A week or so ago, back to the Neal's Yard Dairy shop next to Borough Market to pick up some more cheese.
Weather did not look too steady, so took the folding umbrella with me, the one bought more than seven years ago in the Hudson's Bay store in Rideau in Ottawa. Clearly built to stand the serious weather of Hudson's Bay. While I had forgotten about the bridge in - which I now think was there when I was there.
I dozed a bit on the train, noticing, not for the first time, how in that state between waking and sleeping, all kinds of stuff can get bound together which does not belong together. So all kinds of bits and pieces of imagery, created at different times and places, get bound together into a coherent image which is very wrong. Faked even.
Out at Waterloo to collect a Bullingdon, to be overtaken on the wrong side by a motor bike on the roundabout outside the station. No damage done but a careless and bad mannered bit of road work from what I assumed was an impatient young man. There was also a fair bit of bad behaviour from pedal cyclists in the course of the day, mainly taking the form of jumping red lights.
Getting to hear about a variation on cheese scone which happened to be available from the cheese shop that day, engaged in a cheese scone discussion - something which I feel I know a fair bit about, having been making them for more than sixty years - which got me through to the end of the sharp shower which was just starting when I arrived at the shop. I got one of these buns, still warn from the oven, by way of a sample for BH to try when I got home. As it turned out, one of those foreign buns, probably involving sugar and eggs, not a proper cheese scone at all. But BH rather liked it, so that was alright.
The plot at this point had been to cycle across to Vauxhall, roughly top right to bottom left in the snap above, skirting the northern side of the Imperial War Museum, the green square in the middle, rather than getting mixed up with Elephant & Castle, not much fun on a rather slow bicycle like a Bullingdon.
But things went rather awry, with my getting a little lost. But I did find some interesting streets and buildings, even managing to continue the Canadian theme by coming across an Ontario Street. Making it to South Lambeth road with just under four minutes to spare before the £2 surcharge kicked in. I might also say that I sometimes felt that the road planners had been too enthusiastic about providing special facilities for cyclists. Some of it was just too complicated for this long service cyclist.
Took a glass at a house now called 'The Bell', the 'Vauxhall Griffin' the last time I used it (see reference 1) and the 'Builders' Arms' before that.

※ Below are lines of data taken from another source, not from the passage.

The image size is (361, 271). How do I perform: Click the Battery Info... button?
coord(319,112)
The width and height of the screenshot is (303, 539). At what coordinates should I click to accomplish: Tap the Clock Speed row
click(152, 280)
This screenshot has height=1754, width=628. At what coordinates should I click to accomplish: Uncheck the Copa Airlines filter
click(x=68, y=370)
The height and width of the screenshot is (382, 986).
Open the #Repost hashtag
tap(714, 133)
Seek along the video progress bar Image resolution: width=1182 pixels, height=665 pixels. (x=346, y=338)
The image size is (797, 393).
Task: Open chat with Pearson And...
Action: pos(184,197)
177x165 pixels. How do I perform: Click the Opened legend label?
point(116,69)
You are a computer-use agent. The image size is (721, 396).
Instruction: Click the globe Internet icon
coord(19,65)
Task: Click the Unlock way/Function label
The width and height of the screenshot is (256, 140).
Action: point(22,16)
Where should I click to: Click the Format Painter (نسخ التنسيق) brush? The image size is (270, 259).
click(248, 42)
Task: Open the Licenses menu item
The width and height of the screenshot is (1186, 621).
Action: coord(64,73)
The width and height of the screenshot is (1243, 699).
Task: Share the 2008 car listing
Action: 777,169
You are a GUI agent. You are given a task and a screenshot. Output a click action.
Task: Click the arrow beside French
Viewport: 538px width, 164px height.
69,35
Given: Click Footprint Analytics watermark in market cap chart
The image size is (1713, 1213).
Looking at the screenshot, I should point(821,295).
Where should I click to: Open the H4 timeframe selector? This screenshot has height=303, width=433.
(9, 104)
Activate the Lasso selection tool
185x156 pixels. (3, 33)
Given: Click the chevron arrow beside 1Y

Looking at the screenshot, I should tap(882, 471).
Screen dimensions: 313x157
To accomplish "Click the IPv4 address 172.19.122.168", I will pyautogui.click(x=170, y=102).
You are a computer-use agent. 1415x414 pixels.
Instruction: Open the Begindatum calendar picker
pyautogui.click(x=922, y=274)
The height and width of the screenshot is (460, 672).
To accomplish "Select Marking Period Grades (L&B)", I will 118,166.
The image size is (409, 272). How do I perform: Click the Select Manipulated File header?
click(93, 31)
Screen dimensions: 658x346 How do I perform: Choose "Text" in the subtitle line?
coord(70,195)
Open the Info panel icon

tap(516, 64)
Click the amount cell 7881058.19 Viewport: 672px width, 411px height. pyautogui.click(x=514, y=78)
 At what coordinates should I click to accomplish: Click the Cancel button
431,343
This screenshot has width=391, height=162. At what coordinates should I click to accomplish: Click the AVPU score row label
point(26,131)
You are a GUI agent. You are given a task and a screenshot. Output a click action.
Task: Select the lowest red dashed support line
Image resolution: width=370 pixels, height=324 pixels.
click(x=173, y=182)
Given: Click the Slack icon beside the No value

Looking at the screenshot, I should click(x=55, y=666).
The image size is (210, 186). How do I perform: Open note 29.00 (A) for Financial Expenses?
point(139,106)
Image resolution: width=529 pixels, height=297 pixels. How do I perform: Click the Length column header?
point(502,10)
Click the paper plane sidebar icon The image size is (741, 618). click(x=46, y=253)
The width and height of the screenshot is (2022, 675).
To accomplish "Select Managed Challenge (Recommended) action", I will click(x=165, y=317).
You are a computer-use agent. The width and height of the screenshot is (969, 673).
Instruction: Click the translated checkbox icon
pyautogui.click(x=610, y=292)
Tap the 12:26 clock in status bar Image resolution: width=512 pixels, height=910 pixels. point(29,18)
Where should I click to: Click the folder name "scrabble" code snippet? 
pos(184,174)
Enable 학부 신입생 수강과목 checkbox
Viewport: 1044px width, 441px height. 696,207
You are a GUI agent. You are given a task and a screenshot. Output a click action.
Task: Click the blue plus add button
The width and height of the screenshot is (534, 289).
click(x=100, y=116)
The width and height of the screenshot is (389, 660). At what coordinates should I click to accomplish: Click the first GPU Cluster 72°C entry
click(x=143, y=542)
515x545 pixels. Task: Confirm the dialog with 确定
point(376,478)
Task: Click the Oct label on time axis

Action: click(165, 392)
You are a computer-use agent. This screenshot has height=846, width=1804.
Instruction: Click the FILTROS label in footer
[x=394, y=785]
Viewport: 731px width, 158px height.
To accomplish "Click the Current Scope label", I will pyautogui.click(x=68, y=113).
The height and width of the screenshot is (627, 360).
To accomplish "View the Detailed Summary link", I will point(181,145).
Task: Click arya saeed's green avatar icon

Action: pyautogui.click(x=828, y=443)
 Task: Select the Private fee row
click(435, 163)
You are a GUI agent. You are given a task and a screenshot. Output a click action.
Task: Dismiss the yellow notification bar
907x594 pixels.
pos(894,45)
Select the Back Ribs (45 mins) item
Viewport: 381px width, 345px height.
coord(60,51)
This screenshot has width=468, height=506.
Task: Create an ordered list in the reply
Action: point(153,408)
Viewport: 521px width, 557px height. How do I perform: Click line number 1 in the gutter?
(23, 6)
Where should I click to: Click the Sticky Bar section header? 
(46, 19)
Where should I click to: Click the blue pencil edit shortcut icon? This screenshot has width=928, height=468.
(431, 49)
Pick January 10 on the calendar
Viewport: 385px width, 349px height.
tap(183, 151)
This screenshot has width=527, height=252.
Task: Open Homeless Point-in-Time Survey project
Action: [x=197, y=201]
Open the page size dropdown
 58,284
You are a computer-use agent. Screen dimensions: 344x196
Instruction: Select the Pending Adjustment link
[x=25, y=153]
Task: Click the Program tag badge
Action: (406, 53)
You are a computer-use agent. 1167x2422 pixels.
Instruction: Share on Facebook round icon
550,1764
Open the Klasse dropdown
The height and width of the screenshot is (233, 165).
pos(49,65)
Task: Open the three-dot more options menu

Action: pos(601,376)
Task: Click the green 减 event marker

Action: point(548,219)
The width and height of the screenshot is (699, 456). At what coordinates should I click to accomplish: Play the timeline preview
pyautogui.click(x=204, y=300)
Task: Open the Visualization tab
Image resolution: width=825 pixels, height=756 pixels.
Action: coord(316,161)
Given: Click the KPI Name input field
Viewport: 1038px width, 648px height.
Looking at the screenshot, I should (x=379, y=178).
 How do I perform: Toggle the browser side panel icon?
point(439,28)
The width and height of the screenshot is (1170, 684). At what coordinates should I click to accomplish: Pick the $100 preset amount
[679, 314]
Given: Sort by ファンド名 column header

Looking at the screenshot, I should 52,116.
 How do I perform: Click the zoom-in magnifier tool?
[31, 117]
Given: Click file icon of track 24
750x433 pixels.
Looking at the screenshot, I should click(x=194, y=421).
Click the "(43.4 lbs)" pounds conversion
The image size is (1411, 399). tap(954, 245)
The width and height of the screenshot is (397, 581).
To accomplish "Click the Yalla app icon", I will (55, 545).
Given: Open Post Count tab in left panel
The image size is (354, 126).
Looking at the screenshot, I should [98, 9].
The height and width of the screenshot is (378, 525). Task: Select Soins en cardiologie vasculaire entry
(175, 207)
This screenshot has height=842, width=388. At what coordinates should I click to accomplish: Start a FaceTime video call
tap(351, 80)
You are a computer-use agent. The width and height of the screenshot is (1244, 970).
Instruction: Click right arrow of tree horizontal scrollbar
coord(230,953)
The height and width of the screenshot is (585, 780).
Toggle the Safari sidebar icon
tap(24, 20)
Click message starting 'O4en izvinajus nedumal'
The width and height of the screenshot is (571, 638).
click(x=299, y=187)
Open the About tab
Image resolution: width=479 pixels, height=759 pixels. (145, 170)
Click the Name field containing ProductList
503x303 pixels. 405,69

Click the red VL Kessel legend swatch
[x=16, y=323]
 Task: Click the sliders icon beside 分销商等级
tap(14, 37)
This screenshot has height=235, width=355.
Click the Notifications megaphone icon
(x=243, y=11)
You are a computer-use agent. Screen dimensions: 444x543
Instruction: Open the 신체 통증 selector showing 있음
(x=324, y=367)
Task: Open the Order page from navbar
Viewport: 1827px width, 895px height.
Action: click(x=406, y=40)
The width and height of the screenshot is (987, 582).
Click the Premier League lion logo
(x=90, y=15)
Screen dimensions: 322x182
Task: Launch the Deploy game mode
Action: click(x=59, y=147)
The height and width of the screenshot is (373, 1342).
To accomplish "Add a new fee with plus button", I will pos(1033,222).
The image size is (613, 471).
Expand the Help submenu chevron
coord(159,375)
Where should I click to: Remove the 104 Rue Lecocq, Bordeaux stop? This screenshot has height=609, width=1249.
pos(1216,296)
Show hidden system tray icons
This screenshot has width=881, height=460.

A house that now doubles as a hotel with some rooms above. And has a rather larger hotel next door, butting right up against what used to be the smoking den. I thought my glass of white was a bit dear at £12.50, but to be fair it was a decent drop of wine. And there were still ash trays for those who still puffed. And an extension across the road, behind the white fence, presumably by arrangement with the tenants of that building.
Clientele might have moved up a bit, but not so far up as there was not still the occasional stumble - or perhaps skirmish - to judge by the state of the upper rail of the fence on my side.
From there to the Estrela Bar (reference 2) to take one of their specials of the day, a pork stew - which turned out to be a very substantial affair, filling all of an old-style dinner plate. Taken with a little more white. And a cake. And at least one of the waiters was still there from the last time I was there, a long service man.
Once again, I had trouble calling the name of Davidoff to mind, the cigar and tourist shop in St. James' Street, a shop I had thought I would visit again when I was next in that area. Have another go at some of their house Havanas. Fortunately, when the booze wore off, I had second thoughts and my return will have to wait for a bit longer. But for some reason, I have trouble with the name. I remember the place itself and roughly where it is - but I usually have to work to get the name back. Maybe if I can link cigars with Russia and Russians that will do the trick.
Took the first train to Raynes Park, where I found a stack of books in the platform library about plants and their classification. One of them was the George Green's School's Clarkson Prefect's Prize, awarded to one D. Field in 1955. Clearly someone had been clearing out some older person's treasures - and I am pleased to be able to say that they have found a good home.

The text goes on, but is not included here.